If the twenty-six and twenty-seven-inch trout were released it wouldn't take long for them to grow to become thirty inches. There are more anglers today than ever, not only here in Baffin, but all up and down the coast. Texas Parks and Wildlife has made changes in the limits and size of trout that can be kept but I think we need to do more. We the anglers of Texas can control the number of fish being taken. We can no longer afford to fish the way we used to; fishing today should not be about big stringers or filling up the box. If this keeps up there won't be very many trophies left.

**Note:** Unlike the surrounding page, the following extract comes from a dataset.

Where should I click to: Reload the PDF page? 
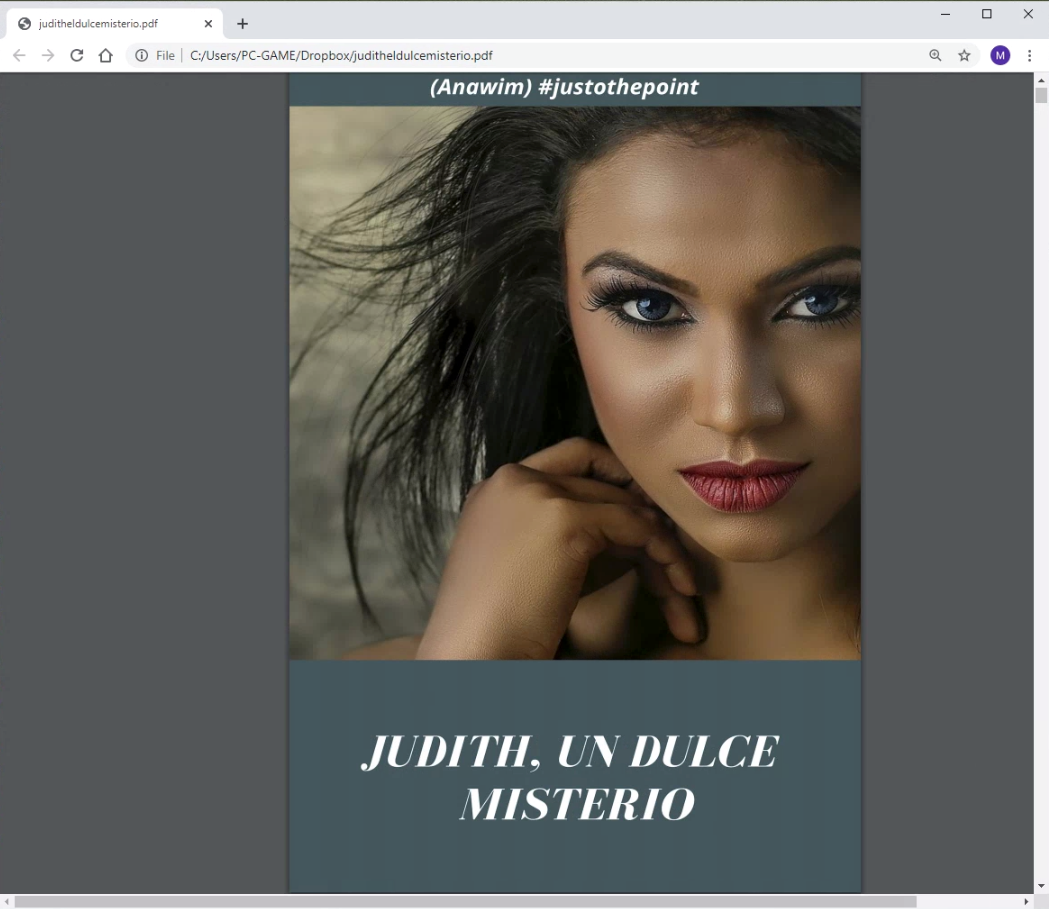77,56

I think of trophy trout the same as trophy deer. If there are two hunters on a five thousand-acre lease in south Texas and they harvest one mature buck each, there will be plenty of big deer for the next year. Now take the same lease and add fifty hunters and they all take a buck; pretty soon there won't be any left. Baffin Bay is one of the last places on the Texas Coast anglers can go to catch big trout and I would like to encourage that we keep it that way. We all need to do our part and practice catch and release.

October is one of the best fishing months of the year. Before the cold fronts start coming and hopefully with no tropical storms reaching our coast, the weather will be beautiful with cool mornings and calm water. The crowds thin out during the week and the bays are very peaceful. I'm looking forward to a great month.